Kehadiran bandara itu diharapkan membuka akses langsung ke potensi wisata alam dan budaya juga memperkuat ketahanan transportasi Bali, khususnya dalam menghadapi situasi darurat seperti bencana alam atau gangguan operasional di selatan

“Yang saya tangkap, antara pemerintah pusat dan pemerintah provinsi ada perbedaan perspektif. Seharusnya, bandara dan transportasi udara adalah urusan konkuren pemerintahan, urusan bersama antara pusat, provinsi, dan kabupaten,” kata Rudy dalam perbincangan dengan detiktravel, Kamis (/10/2025).

Dr. Rudy Parluhutan Tambunan, M.Sc., pakar perencanaan lingkungan, SIL UIDr. Rudy Parluhutan Tambunan, M.Sc., pakar perencanaan lingkungan, SIL UI (dok. pribadi)

“Pusat mengatur hal strategis nasional, provinsi merinci, dan kabupaten harus memastikan implementasi benar-benar cocok di lapangan. Bagaimanapun kabupaten yang harus menangani kecamatan dan desa-desa sebagai pemilik lokasi,” Rudy menambahkan.

Rudy, yang juga dosen Sekolah Ilmu Lingkungan UI itu, mengatakan polemik lokasi bandara Bali utara itu bisa diselesaikan melalui KLHS (Kajian Lingkungan Hidup Strategis) yang memang sudah diwajibkan pada pasal 16-18 UU No. 32 Tahun 2009 dan PP No. 46 Tahun 2016.

“KLHS wajib dilakukan oleh pemerintah pusat, pemerintah provinsi, dan pemerintah kabupaten/kota pada tahapan penyusunan kebijakan, rencana, dan program pembangunan.

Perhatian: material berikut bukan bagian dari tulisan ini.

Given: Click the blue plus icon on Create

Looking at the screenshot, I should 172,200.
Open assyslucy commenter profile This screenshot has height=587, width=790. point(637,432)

KLHS itu dilakukan untuk menilai kebijakan, rencana, dan program sektor yang berpotensi menimbulkan dampak dan risiko lingkungan,” ujar Rudy.

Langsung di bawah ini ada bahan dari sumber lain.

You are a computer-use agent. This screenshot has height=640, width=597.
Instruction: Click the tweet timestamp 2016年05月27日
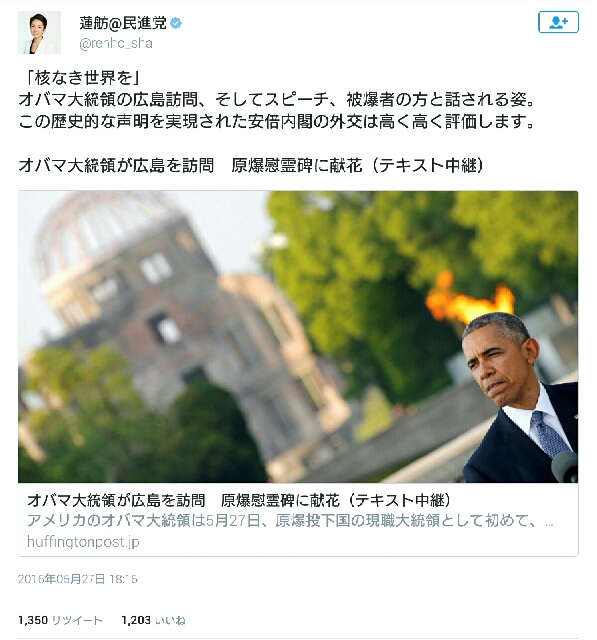(x=78, y=579)
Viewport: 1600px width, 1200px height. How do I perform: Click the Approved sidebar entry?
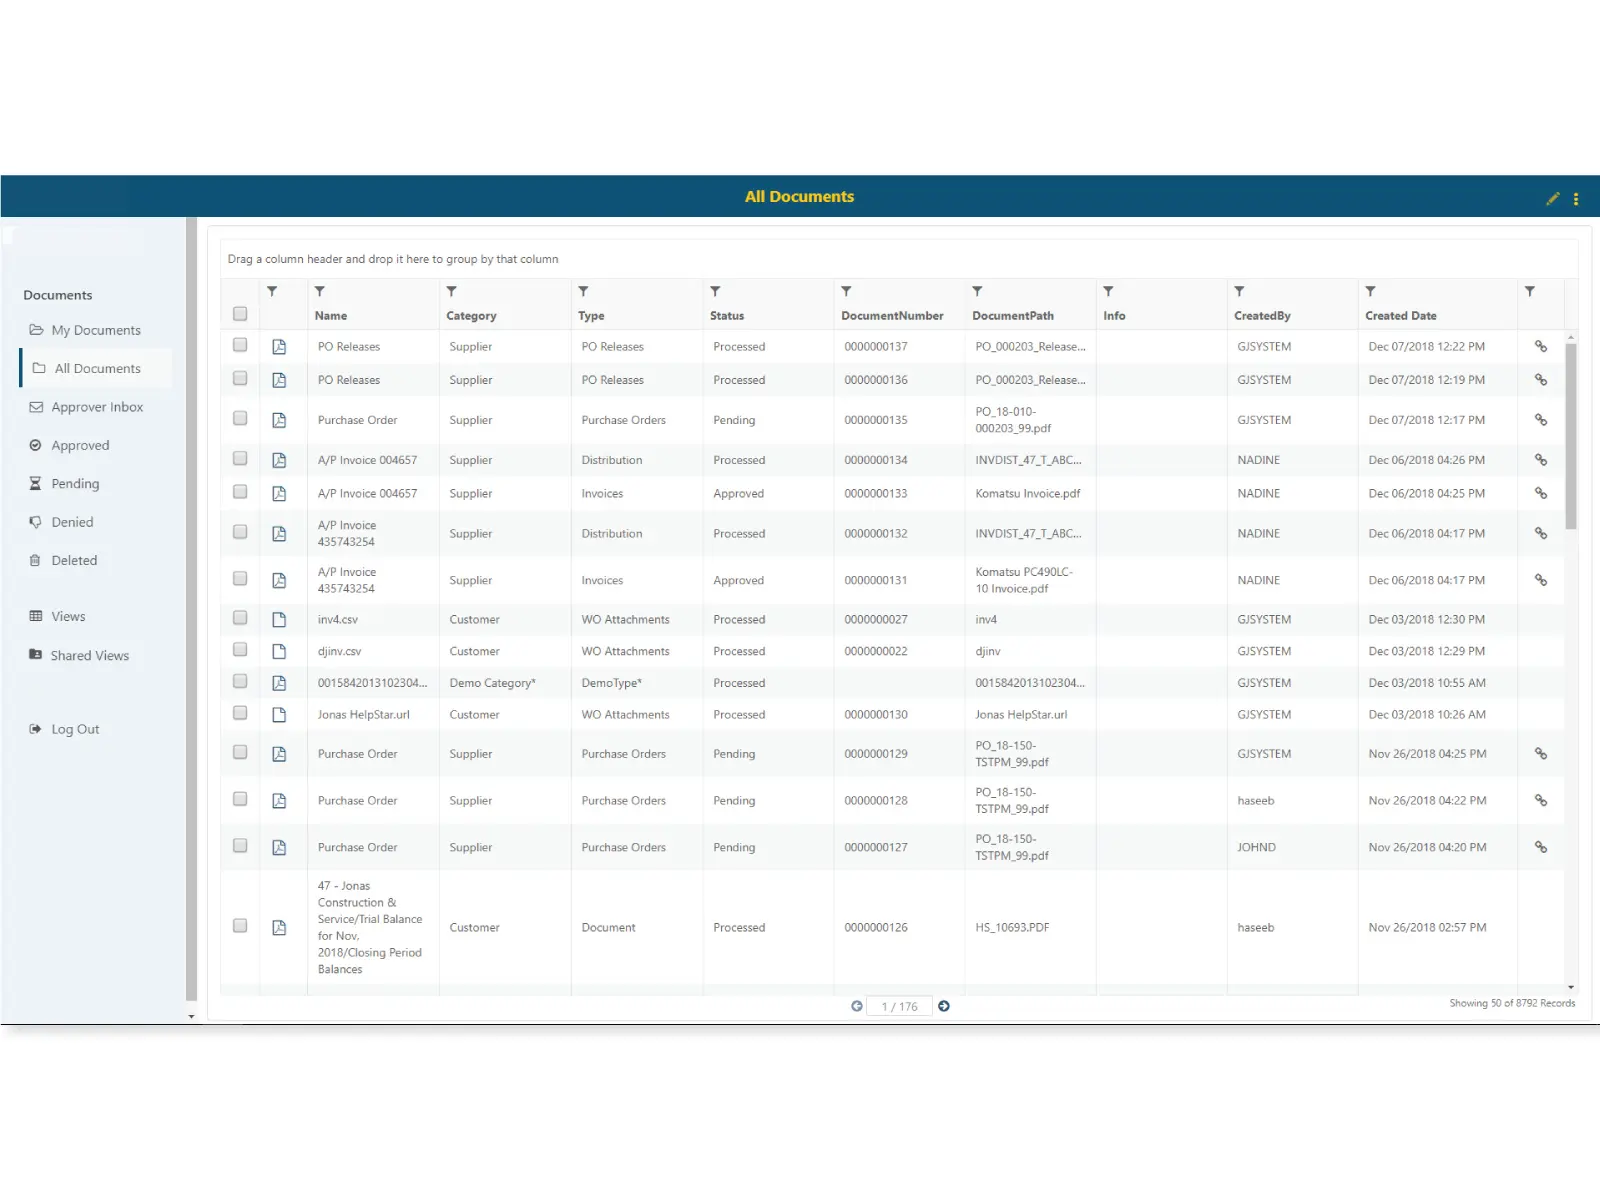[x=80, y=445]
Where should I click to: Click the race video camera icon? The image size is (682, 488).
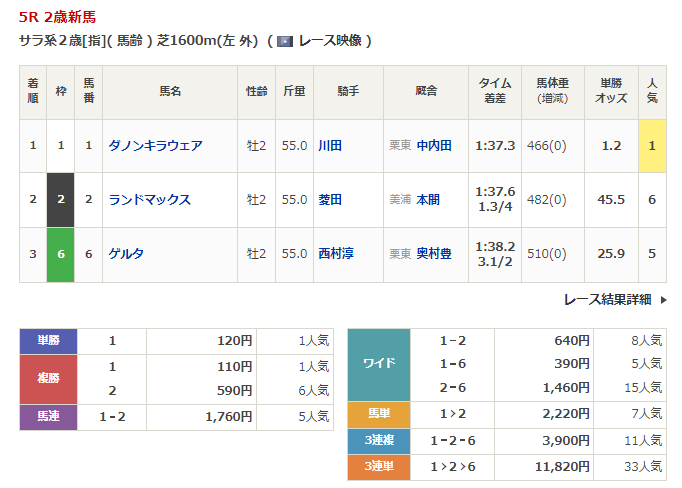pyautogui.click(x=285, y=41)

“Jika pemerintah melakukan KLHS untuk pembangunan Bandara Bali Utara maka kajian tersebut harus mengacu pada arahan dan pesan yang tercantum dalam RPJMN 2025-2029. Selanjutnya, perlu melihat pembagian kewenangan antara pemerintah provinsi dan kabupaten/kota,” dia menjelaskan.

Rudy menilai dengan kebutuhan mendesak pembangunan Bandara Bali Utara itu, pemerintah pusat, provinsi, dan kabupaten harus segera mencapai kesepakatan. Dia mengingatkan bahwa kesepakatan antara pemerintah pusat dan daerah itu harus segera dicapai agar proses pengambilan keputusan tidak hanya berdasarkan logika strategis nasional semata, tetapi juga memperhatikan keberlanjutan lingkungan dan struktur sosial dan ekonomi lokal.

“Pemerintah pusat mengatur hal-hal yang bersifat umum dan strategis secara nasional, sementara provinsi mengatur secara lebih rinci. Di tingkat kabupaten, pelaksanaan kebijakan harus didasarkan pada justifikasi land use atau penggunaan lahan yang jelas. KLHS tidak sekadar menakar dampak lingkungan, tapi juga melihat kesesuaian rencana dengan tata ruang, daya dukung lahan, hingga potensi risiko sosial,” kata Rudy.

“Buleleng memiliki kawasan pertanian produktif dan zona lindung yang vital. Tanpa kajian yang matang, proyek ini justru bisa merusak ekosistem dan mengganggu keseimbangan wilayah,” dia menambahkan.

“Jangan sampai bandara dibangun di lahan yang seharusnya dilindungi, atau malah mengorbankan sumber penghidupan utama masyarakat,” Rudy menegaskan.